Although most service encounters were observed to be successful, it was evident that the more automated elements the service process included, the more chances there were of technical hiccups. For example, the payment system malfunctioned several times at the autonomous bar and the coffee shop. This halted the service process, and employees had to resolve the problem. In the autonomous bar, customers had to push a button to contact an employee. At the coffee shop, an employee was specifically appointed to monitor the floor using surveillance cameras and resolve any problems or service failures. As elucidated by one participant, For us, the technology is there to do all the heavy lifting. It allows us to deliver consistent service. But that alone is not enough—it’s important to have employees on duty to detect and resolve any issues that arise. This is non-negotiable. (P5: Founder, United States)
Differentiate
Service robots are still a relatively novel sight in service settings. As such, they provide an opportunity for businesses to stand out (Mest, 2017; Murphy et al., 2019). There was strong evidence of this both in Japan and the United States. Automation used specifically for novelty was observed in 18 (64%) locations. Interestingly, this was done both intentionally and unintentionally. One interviewee stated the following: “People talk about their unusual experiences more than ordinary ones and that generates added interest which leads to business growth” (P1: Manager, Japan). Another interviewee stated the following:
We never tried to position ourselves as a super trendy, high-tech restaurant. We simply focused on making the best product possible as affordable as possible. Robotics was an obvious choice. The publicity just happened, people started talking and taking pictures. (P3: Founder, United States).

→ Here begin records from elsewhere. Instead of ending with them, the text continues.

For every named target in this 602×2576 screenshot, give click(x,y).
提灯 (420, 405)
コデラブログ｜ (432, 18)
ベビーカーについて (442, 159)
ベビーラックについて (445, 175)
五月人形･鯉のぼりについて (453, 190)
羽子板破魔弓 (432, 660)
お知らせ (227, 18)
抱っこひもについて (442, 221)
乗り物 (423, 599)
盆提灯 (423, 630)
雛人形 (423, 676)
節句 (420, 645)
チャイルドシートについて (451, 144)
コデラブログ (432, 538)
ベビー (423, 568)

The desire to capitalize on the novelty factor of these technologies was especially evident from where they were placed: Robots were, without exception, given the most visible location and would often be the first thing customers see when entering. Naturally, this attracted public interest. In many instances, people would enter the establishment just to take a photo with a robot. In addition, robots were often explicitly featured in promotional materials (e.g., posters, signs) and embellished with hats, aprons, name tags, and other accessories to make them appear more human (and perhaps more picture-worthy). In the name of novelty, one restaurant had gone as far as to install a robot personal assistant on every table. Customers could interact and have simple conversations with the robot while waiting for their meals. The integration of robots as part of the servicescape (Bitner, 1992) bears testament to the role of emerging technologies as points of differentiation (Liu & Mattila, 2019).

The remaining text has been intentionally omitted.